Well, no. And nobody involved in putting Free Software on the Internet does. This may help clarify things:

I am not Supplier

5 Likes

https://bugs.kde.org/show_bug.cgi?id=472434
https://bugs.kde.org/show_bug.cgi?id=473758
473532 – Does not Respect "Primary" screen on Wayland (this is also true for x11).
463088 – [Wayland] Pointer confinement not working with subsurfaces (this is also true for x11)
483756 – Plasma crashes after login screen nvidia (similar, but with x11)
488108 – Fonts are blurry in KDE application menus (regression, suspected in 6.0.4 -> 6.0.5) (similar)

2 Likes

https://bugs.kde.org/show_bug.cgi?id=472434

I fear this isn’t very actionable in it’s current form. Generally speaking whenever a report is missing extensive steps to reproduce and someone from the community managed to reproduce it there is very little hope of it ever getting any traction. To that end you can be the person to help make things actionable Guidelines and HOWTOs/Bug triaging - KDE Community Wiki

https://bugs.kde.org/show_bug.cgi?id=473758

I’ve proposed a solution for this just now.

473532 – Does not Respect “Primary” screen on Wayland (this is also true for x11).

Sadly, as far as I know lattedock is not maintained anymore.

463088 – [Wayland] Pointer confinement not working with subsurfaces (this is also true for x11)

I believe this is actually being investigated.

483756 – Plasma crashes after login screen nvidia (similar, but with x11)

This too isn’t very actionable. Generally speaking any sort of crash that doesn’t have an associated backtrace is mostly impossible to act on since the problem can be literally anywhere.

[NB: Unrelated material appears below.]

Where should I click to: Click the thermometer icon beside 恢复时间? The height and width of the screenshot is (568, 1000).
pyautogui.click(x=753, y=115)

488108 – Fonts are blurry in KDE application menus (regression, suspected in 6.0.4 → 6.0.5) (similar)

Seems to me most of the data in there suggests the regression isn’t in KDE code but deeper in the stack.

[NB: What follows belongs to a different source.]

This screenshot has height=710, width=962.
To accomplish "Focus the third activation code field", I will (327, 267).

  • KDE crash reporter never works.

This has no bug report? I am keen to have crash reports working for obvious reasons :wink:

In fact, I fear there’s a broader issue here. You should be making reports for those issues you named. Just because something sounds vaguely related doesn’t mean it is the problem you experience. For example you haven’t listed a bug report for “notification boxes that either resize to be tall and thin or a small square box, both with truncated information” or “apps like Kodi”. Pointer confinement not working on x11 is also not in your listed bugs. “The Discover update icon always reporting new updates when none are actually available and never hiding.” isn’t actually the bug report you linked to either.

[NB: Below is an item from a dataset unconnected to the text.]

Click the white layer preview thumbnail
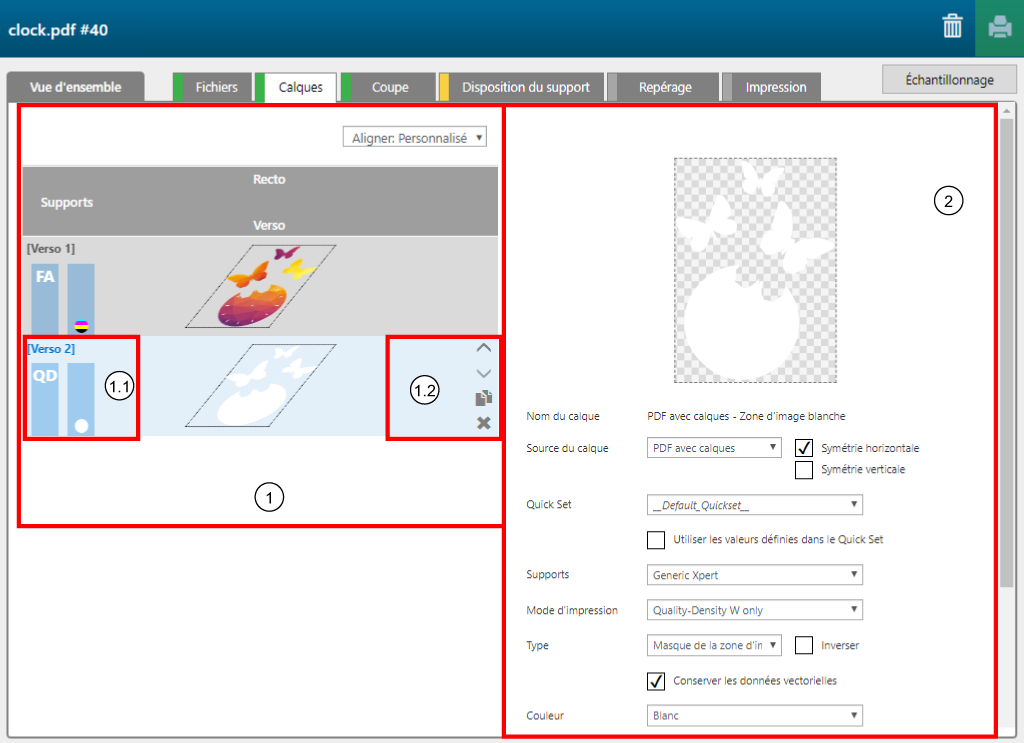The height and width of the screenshot is (743, 1024). pos(755,270)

I appreciate it’s disheartening to not see “your” issues getting worked on, but honestly you first need to tell us about “your” issues in the form of bug reports. This is even more important when you mention that you can kdesrc-build stuff yourself, it gives us an incredibly powerful avenue of investigation even without reproducing the issue on developer systems.

Obviously having a bug report doesn’t mean it will get fixed any time soon. There’s only so much time in a day. We must pick and choose issues to work on. An issue that causes data loss is simply more important than the letter e getting rendered poorly. Some issues seem trivial but are n fact hugely complicated to solve. It’s a balancing act to be sure.
But!
Having a bug report with good information, reproduction steps, and the like does make it infinitely more likely someone will be able to look into the issue and fix it.

9 Likes

There is so much to consider and do to actually file a bug report. No wonder I have never done it.

The info in this thread should be a “sticky” if it is not one already.

Vektor

In a very roundabout way, you could consider reporting bugs as the “payment” for the free software you’re using.

Here’s old blogpost of mine that should help with bug reporting: How I report bugs

It’s very general, as in, fits more than just KDE projects, but maybe it’ll help.